━━━ Data to use ━━━

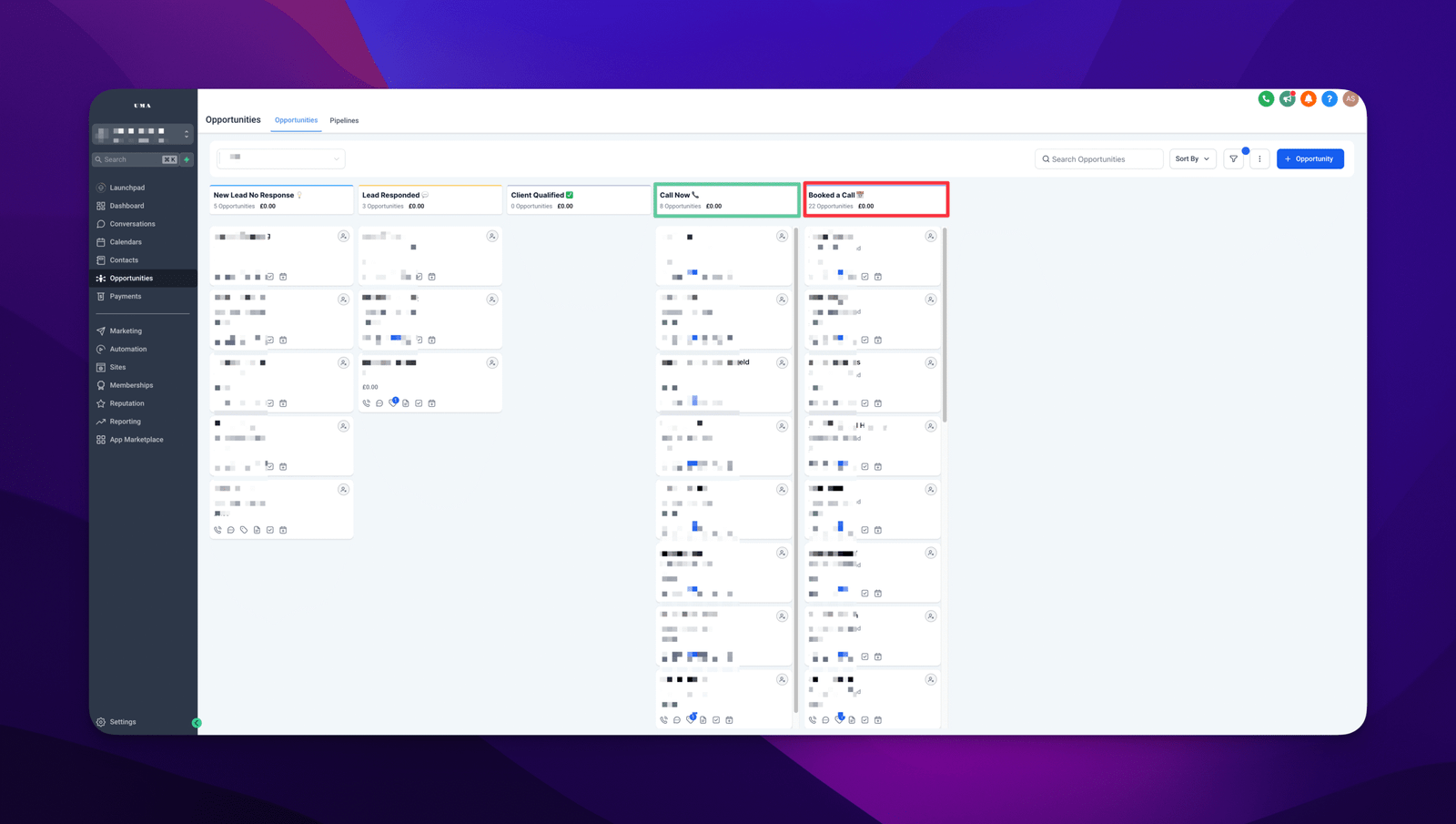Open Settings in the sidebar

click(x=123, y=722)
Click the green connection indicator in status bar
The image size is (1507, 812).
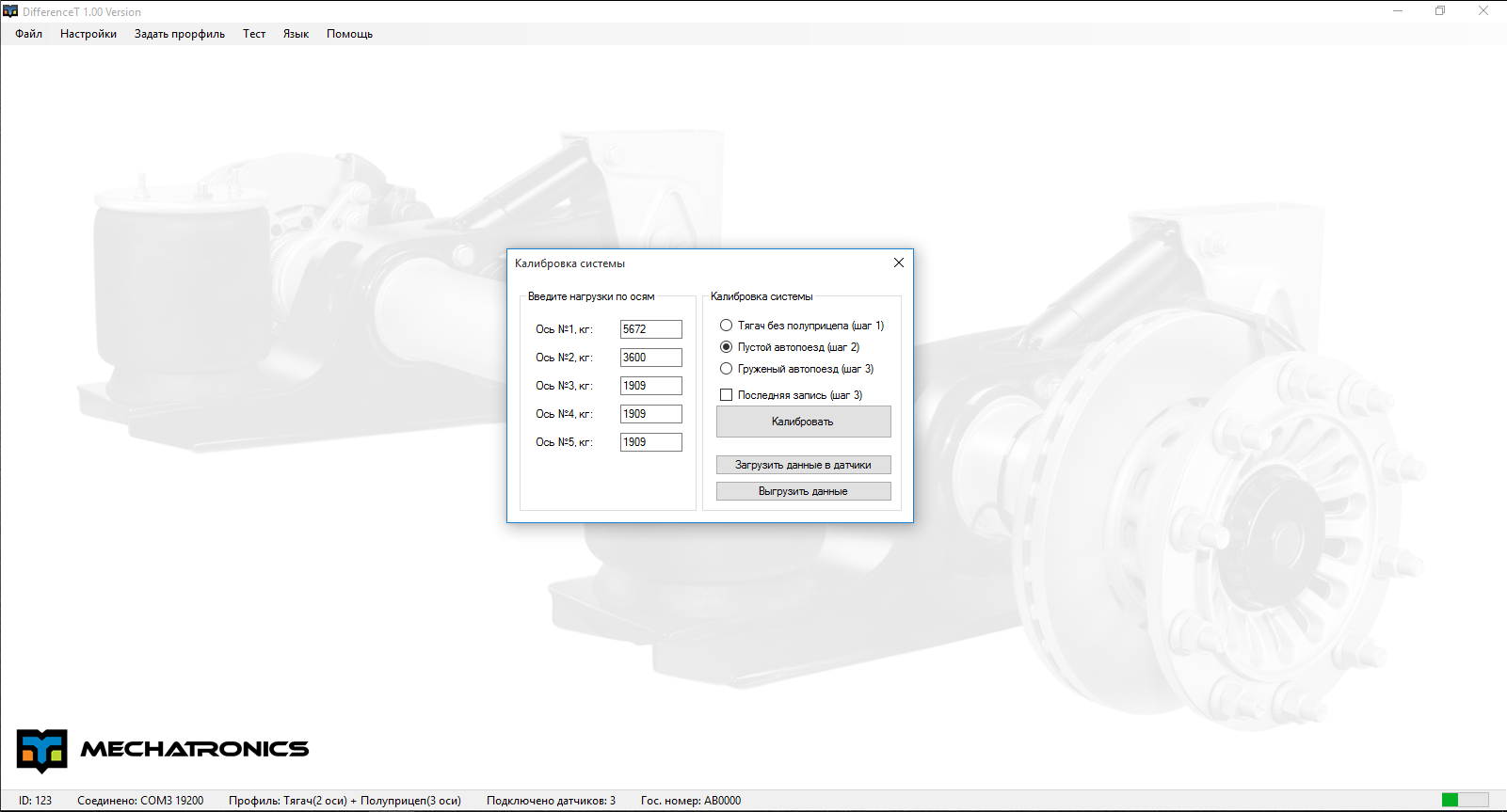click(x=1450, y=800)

━━━
━━━ Data to use ━━━

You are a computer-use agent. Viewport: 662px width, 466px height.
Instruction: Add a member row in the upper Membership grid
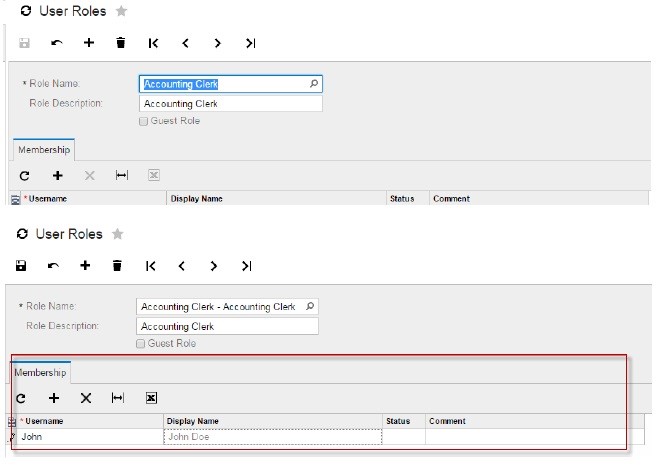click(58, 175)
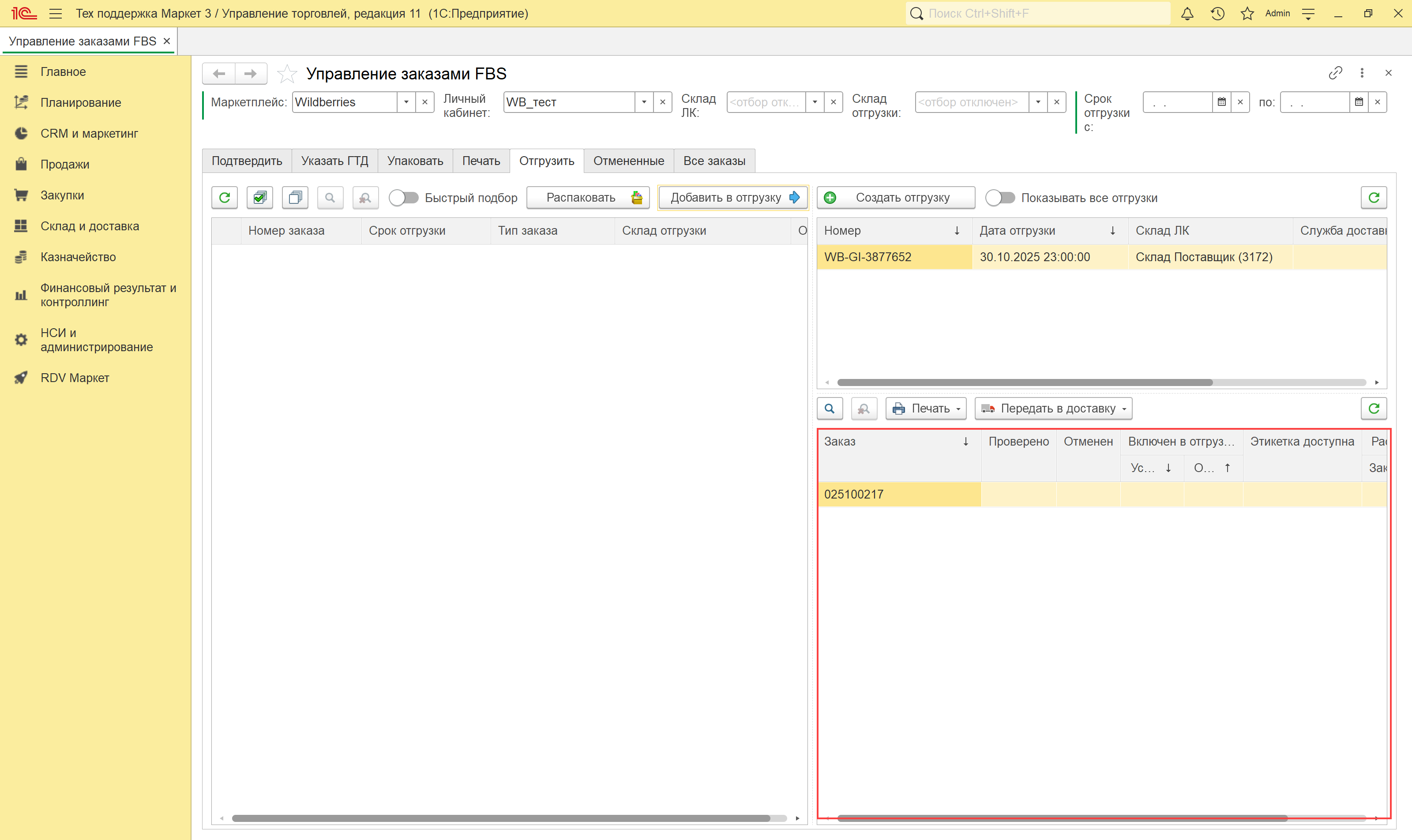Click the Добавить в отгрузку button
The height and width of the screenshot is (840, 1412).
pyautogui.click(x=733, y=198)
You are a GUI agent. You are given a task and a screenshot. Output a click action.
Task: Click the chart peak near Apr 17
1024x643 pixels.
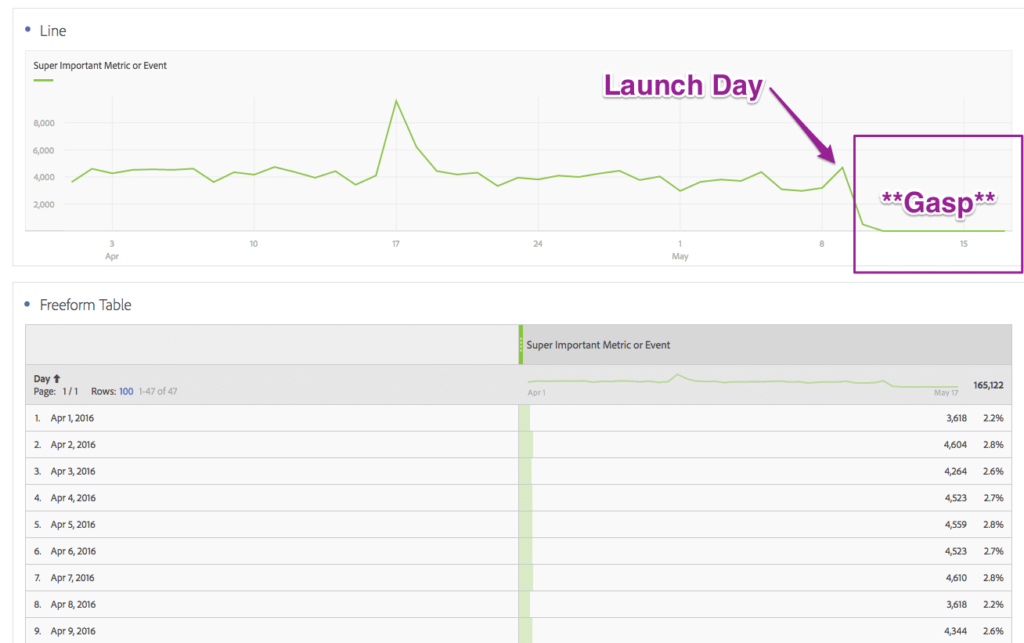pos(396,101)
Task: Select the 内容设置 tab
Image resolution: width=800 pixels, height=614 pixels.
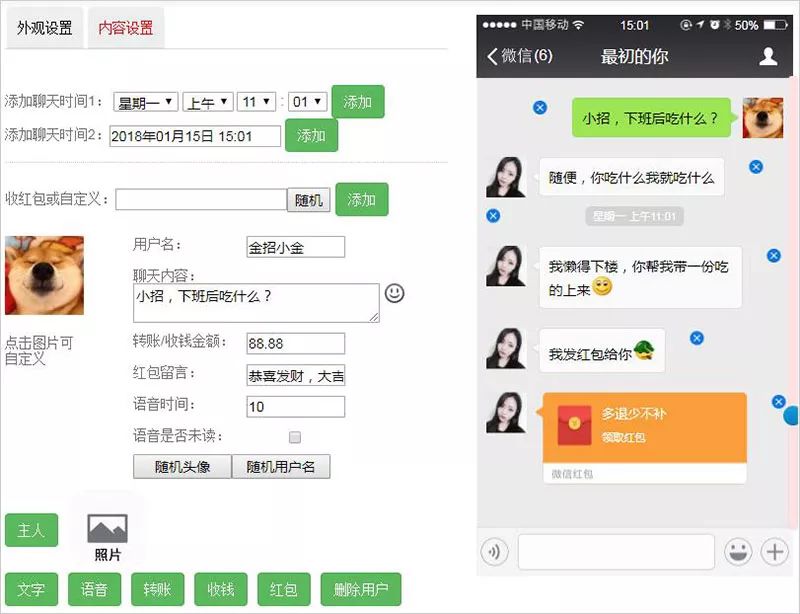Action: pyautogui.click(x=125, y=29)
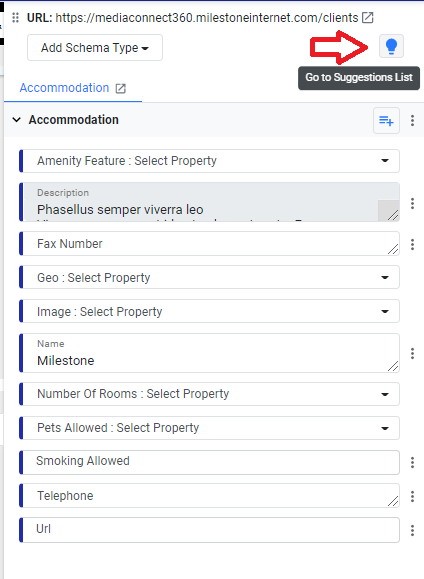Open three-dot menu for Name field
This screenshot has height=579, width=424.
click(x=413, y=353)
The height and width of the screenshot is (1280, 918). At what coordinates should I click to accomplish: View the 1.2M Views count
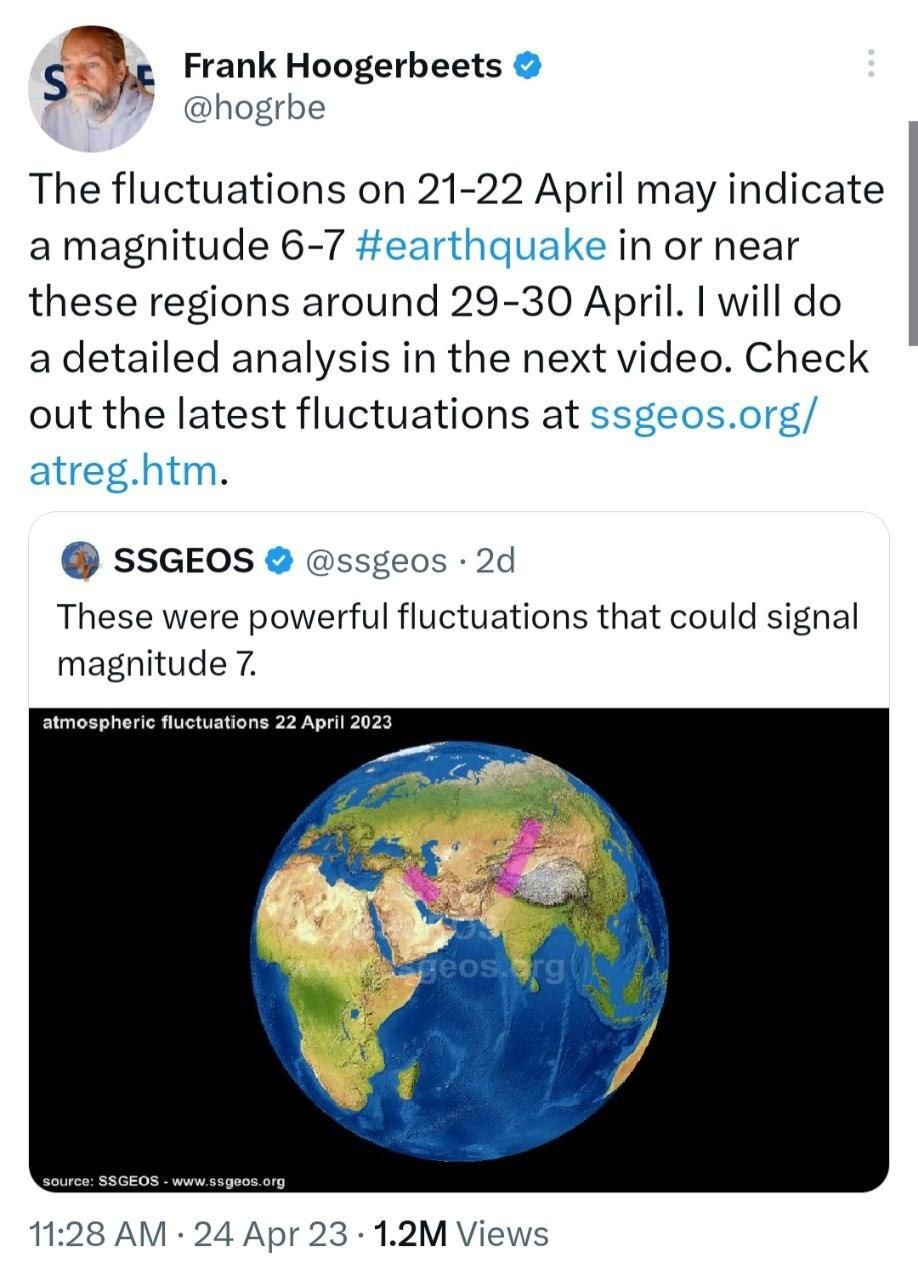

━━━

● **Given request**
Copy every line of the entries above that contains the word "height".

● **Exercise response**
You are a computer-use agent. Viewport: 662px width, 466px height.
The height and width of the screenshot is (840, 1412).
Image resolution: width=800 pixels, height=614 pixels.
This screenshot has height=579, width=424.
The height and width of the screenshot is (1280, 918). At what coordinates should I click to accomplish: View the 1.2M Views count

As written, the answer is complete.